The “port-out” scam is used by identity thieves once they have collected critical information about you -- through phishing attempts or from major data breaches. They use your name, phone number, Social Security number, date of birth, etc. to call your mobile phone service provider pretending to be you and tell them that you're switching to another company and want to keep your phone number.

What to Know

  • Transferring your number from one carrier to another is a process called "porting" that shuts off the phone of the original user and forwards all calls to the new device. It can take up to 24 hours to complete and during this time, both phones could be functional.
  • During this window of opportunity, a scammer can have access to all of your text-based authentication codes, too, meaning any text messages that you receive on your phone may also be seen by the scammer on the phone to which your number is being transferred.
  • This scam is not new, but it has reached a boiling point in the last few months resulting in a flood of complaints from victims.

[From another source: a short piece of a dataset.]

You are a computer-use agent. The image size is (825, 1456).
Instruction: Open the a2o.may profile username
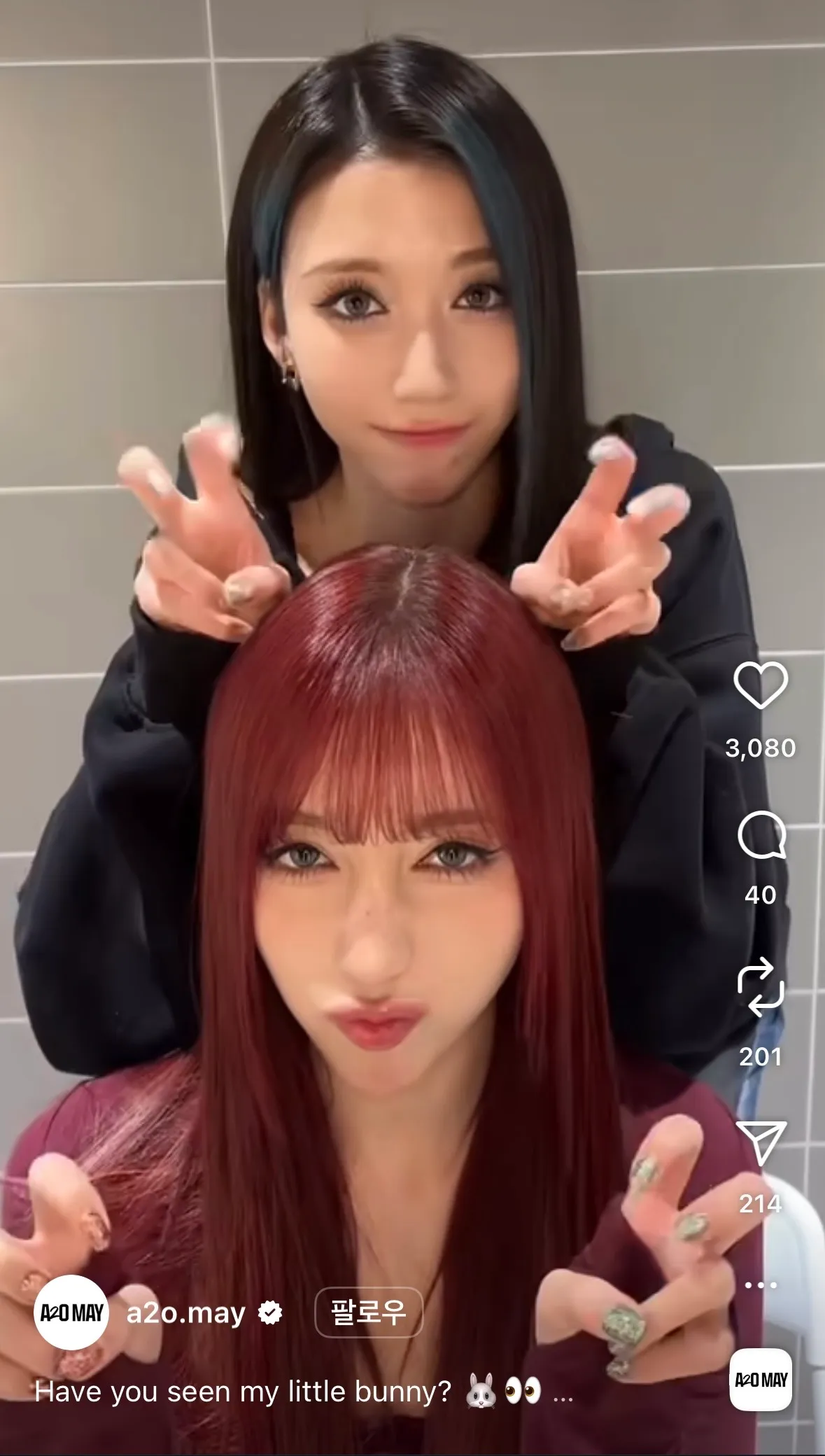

Earlier this year, T-Mobile, AT&T and other mobile carriers began encouraging their customers to add extra security features to their accounts (e.g., a unique passcode/PIN, additional security questions).

What to Do

  • Add a unique PIN to your phone account - All carriers have additional options to secure your account against port-outs. Contact your mobile provider directly about adding porting and/or port out security on your account.
  • Watch out for phishing attempts - Scammers will typically send out phishing emails disguised as important alerts and warning messages to scare you into clicking a malicious link. If you have any concerns about your accounts, always log in directly to a company's website or call its customer service line and proceed from there.
  • Beware of social engineering scams - Don't reveal any personal information to strangers, especially on online chats, no matter how casual and friendly the conversation may be – scammers can pose as people that you may know - with fake Facebook accounts - so please be vigilant (even with your friends).
  • Contact your carrier immediately if your phone suddenly gets deactivated - If you suddenly lose your network connection, contact your carrier immediately. Use another phone, if needed. Identity thieves are counting on this window of opportunity to perform their deeds, so don’t delay.

This material is presented for informational purposes only and should not be construed as individual advice.

KeyBank does not provide legal advice.